RECORD EXTRACTS:
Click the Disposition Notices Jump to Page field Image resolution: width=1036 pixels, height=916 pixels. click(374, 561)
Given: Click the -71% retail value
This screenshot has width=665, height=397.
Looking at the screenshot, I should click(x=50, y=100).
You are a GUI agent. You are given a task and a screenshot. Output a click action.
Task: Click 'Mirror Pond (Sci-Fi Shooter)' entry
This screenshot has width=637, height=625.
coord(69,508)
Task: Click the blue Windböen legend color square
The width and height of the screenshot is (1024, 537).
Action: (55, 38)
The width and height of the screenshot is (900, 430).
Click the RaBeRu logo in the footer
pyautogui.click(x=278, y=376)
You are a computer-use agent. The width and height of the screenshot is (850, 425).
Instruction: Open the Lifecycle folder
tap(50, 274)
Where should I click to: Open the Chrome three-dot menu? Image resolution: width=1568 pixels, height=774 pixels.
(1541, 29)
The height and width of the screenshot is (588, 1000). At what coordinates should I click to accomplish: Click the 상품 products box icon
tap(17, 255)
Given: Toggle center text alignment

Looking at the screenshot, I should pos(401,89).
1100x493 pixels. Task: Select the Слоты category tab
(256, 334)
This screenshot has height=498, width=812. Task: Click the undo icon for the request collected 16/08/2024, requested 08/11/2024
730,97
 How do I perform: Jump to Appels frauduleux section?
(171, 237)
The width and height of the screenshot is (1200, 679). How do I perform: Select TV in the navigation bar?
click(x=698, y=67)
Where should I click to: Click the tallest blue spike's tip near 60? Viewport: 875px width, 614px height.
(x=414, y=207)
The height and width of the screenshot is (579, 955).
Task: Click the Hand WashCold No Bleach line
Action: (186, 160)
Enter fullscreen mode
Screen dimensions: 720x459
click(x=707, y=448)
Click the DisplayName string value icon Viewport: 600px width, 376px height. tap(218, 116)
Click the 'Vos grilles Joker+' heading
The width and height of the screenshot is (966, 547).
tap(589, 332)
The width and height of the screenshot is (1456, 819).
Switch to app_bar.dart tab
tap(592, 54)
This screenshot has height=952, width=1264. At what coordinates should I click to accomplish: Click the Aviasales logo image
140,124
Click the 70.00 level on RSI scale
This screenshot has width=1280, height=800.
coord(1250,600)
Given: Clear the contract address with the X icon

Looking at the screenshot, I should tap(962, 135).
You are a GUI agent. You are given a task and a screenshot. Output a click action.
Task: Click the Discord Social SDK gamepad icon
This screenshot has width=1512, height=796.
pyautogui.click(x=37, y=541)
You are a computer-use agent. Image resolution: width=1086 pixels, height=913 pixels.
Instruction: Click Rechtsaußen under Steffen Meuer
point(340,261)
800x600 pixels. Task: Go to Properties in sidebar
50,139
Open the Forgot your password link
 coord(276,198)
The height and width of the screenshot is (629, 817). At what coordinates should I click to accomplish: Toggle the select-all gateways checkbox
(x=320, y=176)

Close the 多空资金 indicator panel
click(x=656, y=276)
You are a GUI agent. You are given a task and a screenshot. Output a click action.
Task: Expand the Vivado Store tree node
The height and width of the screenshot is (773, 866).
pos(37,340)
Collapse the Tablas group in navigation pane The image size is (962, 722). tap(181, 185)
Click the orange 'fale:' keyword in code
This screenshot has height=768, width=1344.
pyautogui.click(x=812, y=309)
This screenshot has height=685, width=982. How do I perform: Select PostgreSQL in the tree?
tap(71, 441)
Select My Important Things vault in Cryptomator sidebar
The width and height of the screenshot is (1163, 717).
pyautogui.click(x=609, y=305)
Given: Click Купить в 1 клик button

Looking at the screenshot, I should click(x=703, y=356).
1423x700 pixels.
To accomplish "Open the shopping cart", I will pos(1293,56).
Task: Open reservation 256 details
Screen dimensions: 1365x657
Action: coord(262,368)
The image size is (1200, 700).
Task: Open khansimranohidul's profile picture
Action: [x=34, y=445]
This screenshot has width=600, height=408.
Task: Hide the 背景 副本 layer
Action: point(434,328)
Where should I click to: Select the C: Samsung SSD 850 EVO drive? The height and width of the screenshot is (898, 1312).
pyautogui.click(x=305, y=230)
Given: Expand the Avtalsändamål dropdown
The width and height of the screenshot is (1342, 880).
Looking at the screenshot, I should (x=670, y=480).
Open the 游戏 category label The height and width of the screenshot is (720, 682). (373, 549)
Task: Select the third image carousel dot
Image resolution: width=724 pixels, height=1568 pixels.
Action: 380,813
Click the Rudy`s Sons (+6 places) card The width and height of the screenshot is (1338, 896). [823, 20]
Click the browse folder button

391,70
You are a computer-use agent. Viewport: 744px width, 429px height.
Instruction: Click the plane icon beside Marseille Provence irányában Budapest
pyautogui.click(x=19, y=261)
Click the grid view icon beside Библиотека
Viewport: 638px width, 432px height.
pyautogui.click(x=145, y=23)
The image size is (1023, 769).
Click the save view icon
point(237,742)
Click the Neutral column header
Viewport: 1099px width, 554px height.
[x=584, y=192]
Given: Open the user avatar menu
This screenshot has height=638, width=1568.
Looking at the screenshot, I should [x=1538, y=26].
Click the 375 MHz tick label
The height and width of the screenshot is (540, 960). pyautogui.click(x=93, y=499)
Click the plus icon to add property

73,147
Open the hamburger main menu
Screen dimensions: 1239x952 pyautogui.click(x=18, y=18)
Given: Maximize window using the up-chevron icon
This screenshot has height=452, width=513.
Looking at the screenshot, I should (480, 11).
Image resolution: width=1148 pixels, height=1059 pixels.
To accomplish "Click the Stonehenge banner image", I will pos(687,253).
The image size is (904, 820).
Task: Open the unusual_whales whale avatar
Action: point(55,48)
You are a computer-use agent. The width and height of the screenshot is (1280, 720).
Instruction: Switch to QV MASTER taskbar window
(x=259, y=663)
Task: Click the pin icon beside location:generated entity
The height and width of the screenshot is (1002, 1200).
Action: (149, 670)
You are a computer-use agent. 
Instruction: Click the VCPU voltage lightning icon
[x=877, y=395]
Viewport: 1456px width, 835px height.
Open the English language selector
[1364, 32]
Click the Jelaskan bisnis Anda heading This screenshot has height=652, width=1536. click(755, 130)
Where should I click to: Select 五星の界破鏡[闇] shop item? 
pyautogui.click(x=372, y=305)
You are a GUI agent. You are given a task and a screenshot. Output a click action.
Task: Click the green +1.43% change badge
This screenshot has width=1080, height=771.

WHAT IS EXPECTED: What belongs in the answer is each line from the listing above that contains "computer".

RESPONSE TO THIS EXERCISE:
You are a computer-use agent. The width and height of the screenshot is (850, 425).
You are a computer-use agent. Image resolution: width=1086 pixels, height=913 pixels.
You are a computer-use agent. Viewport: 744px width, 429px height.
You are a computer-use agent. The width and height of the screenshot is (1280, 720).
You are a computer-use agent. 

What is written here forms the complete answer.